Release version to OpenSTL V0.2.0 as #20.

Code Refactoring

  • Rename the project to OpenSTL instead of SimVPv2 with module name refactoring.
  • Refactor the code structure thoroughly to support non-distributed and distributed (DDP) training & testing with tools/train.py and tools/test.py.
  • Refactor _dist_forward_collect and _non_dist_forward_collect to support collection of metrics.

New Features

  • Update the Weather Bench dataloader with 5.625deg, 2.8125deg, and 1.40625deg settings. Add Human3.6M dataloader (supporting augmentations) and config files. Add Moving FMNIST and MMNIST_CIFAR as two advanced variants of MMNIST datasets.
  • Update tools for dataset preparation of Human3.6M, Weather Bench, and Moving FMNIST.
  • Support PredNet, TAU, and DMVFN with configs and benchmark results. And fix bugs in these new STL methods.
  • Support multi-variant versions of Weather Bench with dataloader and metrics.
  • Support lpips metric for video prediction benchmarks.
  • Support STL results visualization by vis_video for video prediction, traffic prediction, weather prediction tasks.
  • Support visualization of STL methods on various datasets (on updating).

Update Documents

  • Update documents of video prediction, traffic prediction, and weather prediction benchmarks with benchmark results and spesific GPU settings (e.g., single GPU).
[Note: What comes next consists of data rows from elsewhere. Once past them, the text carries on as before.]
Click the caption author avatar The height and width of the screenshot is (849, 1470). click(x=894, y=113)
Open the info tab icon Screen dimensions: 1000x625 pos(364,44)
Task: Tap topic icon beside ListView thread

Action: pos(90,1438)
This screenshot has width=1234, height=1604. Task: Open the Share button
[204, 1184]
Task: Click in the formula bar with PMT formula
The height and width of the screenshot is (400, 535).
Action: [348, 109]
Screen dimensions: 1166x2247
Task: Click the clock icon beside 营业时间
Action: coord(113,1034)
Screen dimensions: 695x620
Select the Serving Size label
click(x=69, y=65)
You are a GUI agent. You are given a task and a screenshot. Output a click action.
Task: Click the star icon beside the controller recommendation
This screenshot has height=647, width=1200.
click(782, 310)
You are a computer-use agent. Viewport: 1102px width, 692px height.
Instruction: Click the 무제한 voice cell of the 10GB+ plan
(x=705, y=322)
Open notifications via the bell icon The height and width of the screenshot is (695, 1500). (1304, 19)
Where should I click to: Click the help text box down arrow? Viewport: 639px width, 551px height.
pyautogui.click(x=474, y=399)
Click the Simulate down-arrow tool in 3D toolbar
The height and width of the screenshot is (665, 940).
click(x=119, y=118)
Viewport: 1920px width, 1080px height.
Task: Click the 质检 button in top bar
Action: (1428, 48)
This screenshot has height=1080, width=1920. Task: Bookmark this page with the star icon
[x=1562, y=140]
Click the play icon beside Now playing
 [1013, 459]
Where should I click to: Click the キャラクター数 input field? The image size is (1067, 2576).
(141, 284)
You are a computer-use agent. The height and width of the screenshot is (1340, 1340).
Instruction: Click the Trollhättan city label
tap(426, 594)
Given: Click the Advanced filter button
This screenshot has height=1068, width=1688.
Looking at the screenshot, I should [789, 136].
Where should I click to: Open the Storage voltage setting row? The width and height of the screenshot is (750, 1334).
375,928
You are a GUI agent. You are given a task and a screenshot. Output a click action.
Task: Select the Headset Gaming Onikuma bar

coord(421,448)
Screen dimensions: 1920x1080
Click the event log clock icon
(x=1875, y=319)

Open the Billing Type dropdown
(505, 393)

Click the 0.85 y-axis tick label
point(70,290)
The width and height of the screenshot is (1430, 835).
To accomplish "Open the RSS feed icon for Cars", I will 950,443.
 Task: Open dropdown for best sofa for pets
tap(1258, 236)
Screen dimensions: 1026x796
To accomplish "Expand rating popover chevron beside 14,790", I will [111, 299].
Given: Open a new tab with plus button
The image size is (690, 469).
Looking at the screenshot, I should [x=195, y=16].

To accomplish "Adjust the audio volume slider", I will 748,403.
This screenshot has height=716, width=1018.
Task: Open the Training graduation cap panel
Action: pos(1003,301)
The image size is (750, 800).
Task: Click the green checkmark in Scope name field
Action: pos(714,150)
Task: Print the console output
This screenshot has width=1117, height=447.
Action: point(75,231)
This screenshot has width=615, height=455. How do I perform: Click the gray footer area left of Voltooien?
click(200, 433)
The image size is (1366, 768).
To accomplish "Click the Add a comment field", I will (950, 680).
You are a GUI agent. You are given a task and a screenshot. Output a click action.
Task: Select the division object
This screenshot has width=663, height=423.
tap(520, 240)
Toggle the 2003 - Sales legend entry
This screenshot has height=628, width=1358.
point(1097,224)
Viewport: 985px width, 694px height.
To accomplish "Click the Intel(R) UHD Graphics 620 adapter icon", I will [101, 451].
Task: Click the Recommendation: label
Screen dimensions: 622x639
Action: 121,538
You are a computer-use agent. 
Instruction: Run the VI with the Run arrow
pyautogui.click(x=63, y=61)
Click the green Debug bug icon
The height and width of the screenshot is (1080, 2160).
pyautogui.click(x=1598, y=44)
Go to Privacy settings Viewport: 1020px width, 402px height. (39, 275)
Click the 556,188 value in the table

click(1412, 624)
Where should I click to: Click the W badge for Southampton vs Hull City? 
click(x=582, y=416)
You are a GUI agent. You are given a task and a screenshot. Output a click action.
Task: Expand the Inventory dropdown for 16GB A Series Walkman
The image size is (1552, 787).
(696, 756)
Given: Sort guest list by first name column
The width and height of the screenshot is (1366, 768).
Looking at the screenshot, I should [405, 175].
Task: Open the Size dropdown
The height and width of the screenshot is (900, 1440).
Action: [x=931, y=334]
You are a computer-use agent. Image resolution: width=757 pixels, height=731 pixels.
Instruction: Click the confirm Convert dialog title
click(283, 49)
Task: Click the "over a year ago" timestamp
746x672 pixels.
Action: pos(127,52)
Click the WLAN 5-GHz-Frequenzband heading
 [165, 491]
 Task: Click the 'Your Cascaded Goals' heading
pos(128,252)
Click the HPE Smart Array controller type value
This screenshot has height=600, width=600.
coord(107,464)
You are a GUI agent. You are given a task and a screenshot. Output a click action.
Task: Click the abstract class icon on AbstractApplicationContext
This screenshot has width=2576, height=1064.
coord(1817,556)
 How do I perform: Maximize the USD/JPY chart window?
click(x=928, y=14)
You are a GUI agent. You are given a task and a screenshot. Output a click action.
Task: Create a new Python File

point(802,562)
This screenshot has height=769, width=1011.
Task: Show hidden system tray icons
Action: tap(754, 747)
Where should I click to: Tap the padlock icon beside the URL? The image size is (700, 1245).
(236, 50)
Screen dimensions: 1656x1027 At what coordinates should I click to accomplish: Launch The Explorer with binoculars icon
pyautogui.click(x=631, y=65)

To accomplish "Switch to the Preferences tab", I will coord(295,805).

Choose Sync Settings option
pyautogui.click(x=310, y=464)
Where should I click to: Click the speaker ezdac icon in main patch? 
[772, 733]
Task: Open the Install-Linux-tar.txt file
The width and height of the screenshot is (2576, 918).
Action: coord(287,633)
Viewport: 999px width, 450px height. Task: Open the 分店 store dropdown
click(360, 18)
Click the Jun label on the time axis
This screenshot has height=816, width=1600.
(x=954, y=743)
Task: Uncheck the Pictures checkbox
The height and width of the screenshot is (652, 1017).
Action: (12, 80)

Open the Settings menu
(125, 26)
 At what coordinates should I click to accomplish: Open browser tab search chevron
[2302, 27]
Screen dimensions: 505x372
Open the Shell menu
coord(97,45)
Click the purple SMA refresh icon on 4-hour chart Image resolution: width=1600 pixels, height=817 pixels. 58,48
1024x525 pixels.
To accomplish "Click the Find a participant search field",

Provide config files for supported STL methods.
  • Update docs/en documents for the basic usages and new features of V0.2.0. Adding detailed steps of installation and preparation datasets.
  • Clean-up STL benchmarks and update to the latest results with config files provided.

Fix Bugs

  • Fix bugs in training loops and validation loops to save GPU memory.
  • There might be some bugs in not using all parameters for calculating losses in ConvLSTM CrevNet, which should use --find_unused_parameters for DDP training.
  • Fig bugs of building distributed dataloaders and preparation of DDP training.
  • Fix bugs of some STL methods (CrevNet, DMVFN, PreDNet, and TAU).
  • Fix bugs in datasets: fixing Caltech dataset for evaluation (28/05/2023 updating Baidu Cloud).
  • Fix the bug of PSNR (changing the implementation from E3D-LSTM to the current version) and update results in the benchmarks.

v0.1.0 (18/02/2023)

Release version to V0.1.0 with code refactoring.

Code Refactoring

  • Refactor code structures as simvp/api, simvp/core, simvp/datasets, simvp/methods, simvp/models, simvp/modules. We support non-distributed training and evaluation by the executable python file tools/non_dist_train.py. Refactor config files for SimVP models.
  • Fix bugs in tools/nondist_train.py, simvp/utils, environment.yml, and .gitignore, etc.

New Features

Update Documents

  • Release arXiv preprint of SimVPv2. This version supports the morst experiments in SimVPv2, which is the extend version of SimVP.
  • Upload readthedocs documents. Summarize video prediction benchmark results on MMNIST in video_benchmarks.md.
  • Update benchmark results of video prediction baselines and MetaFormer architectures based on SimVP on MMNIST, TaxiBJ, and WeatherBench datasets.
  • Update README and add a license.